Data for this exercise

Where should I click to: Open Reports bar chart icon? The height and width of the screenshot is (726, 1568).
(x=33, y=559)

* * *

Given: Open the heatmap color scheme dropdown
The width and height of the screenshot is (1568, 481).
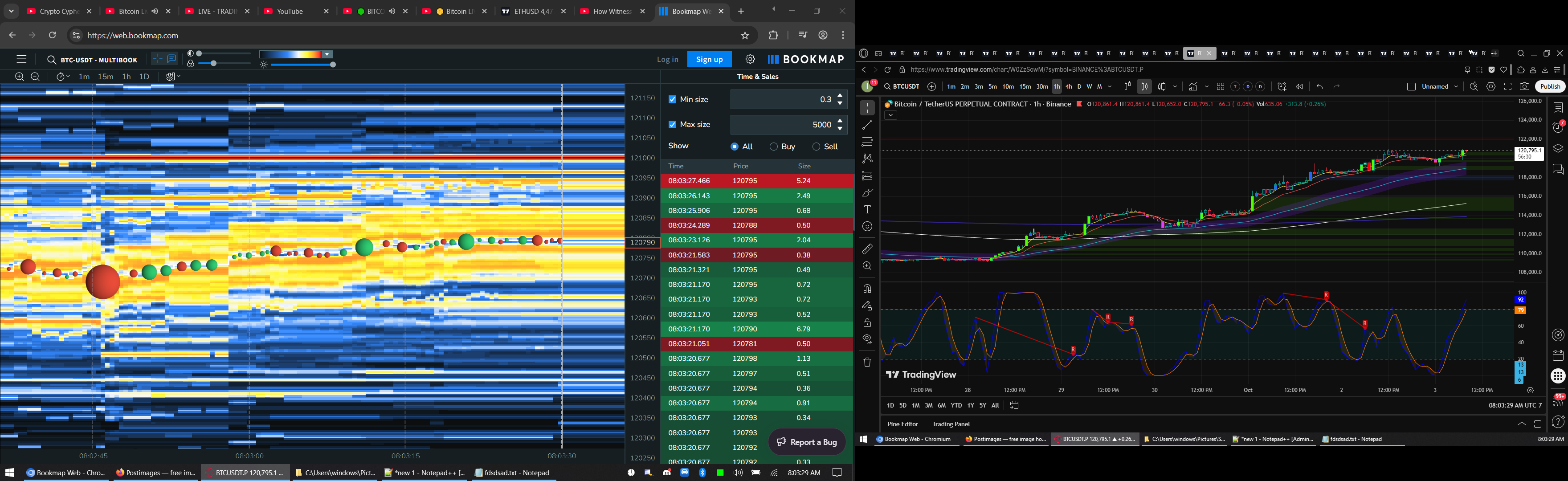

---

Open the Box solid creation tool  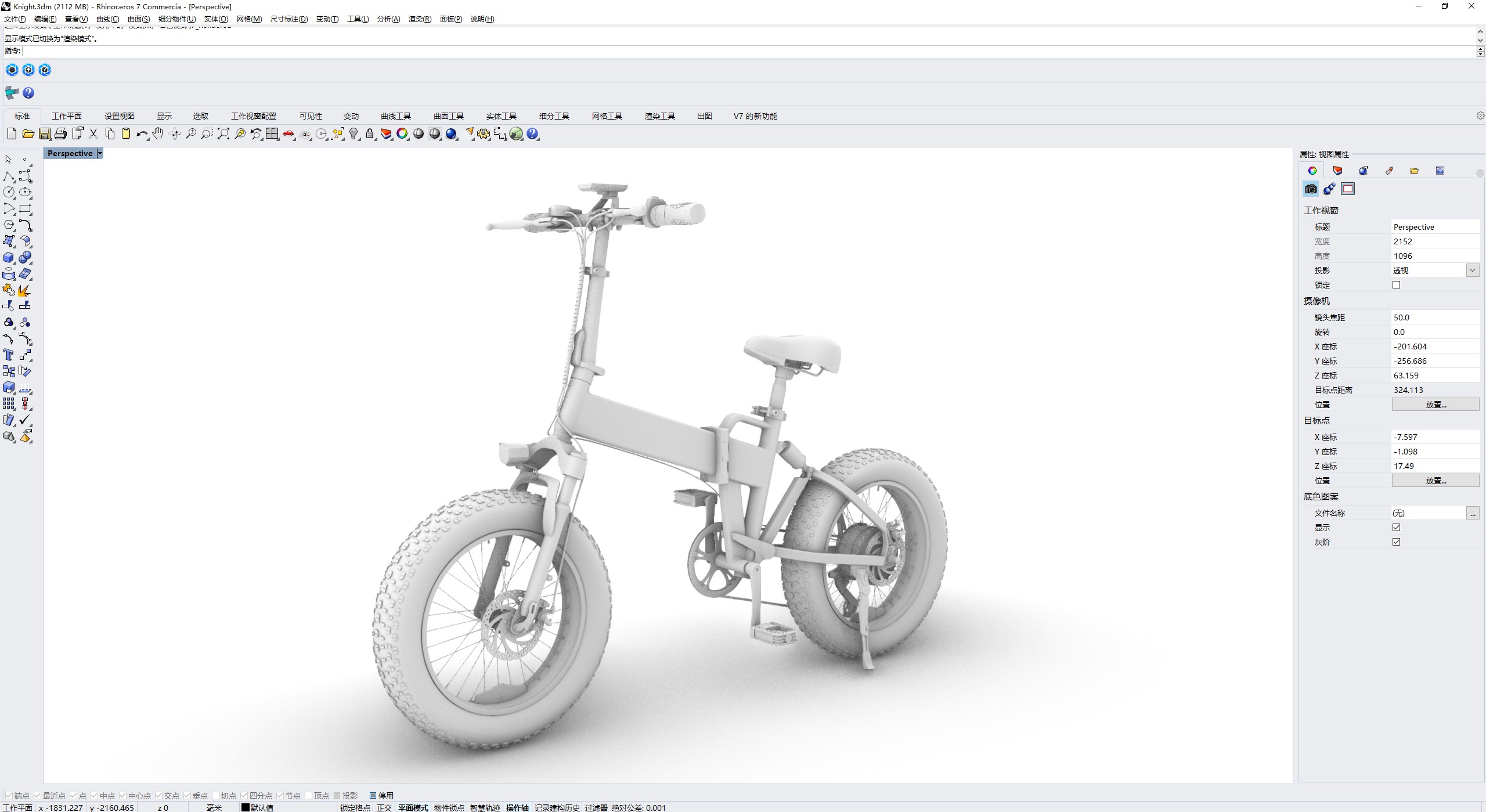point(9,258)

What needs to be done
What you return must be an exact retyping of the lines above starting at the line with "Given: Open the heatmap color scheme dropdown" and ending at the line with "The width and", and nothing besides.

Task solution
Given: Open the heatmap color scheme dropdown
The width and height of the screenshot is (1568, 481).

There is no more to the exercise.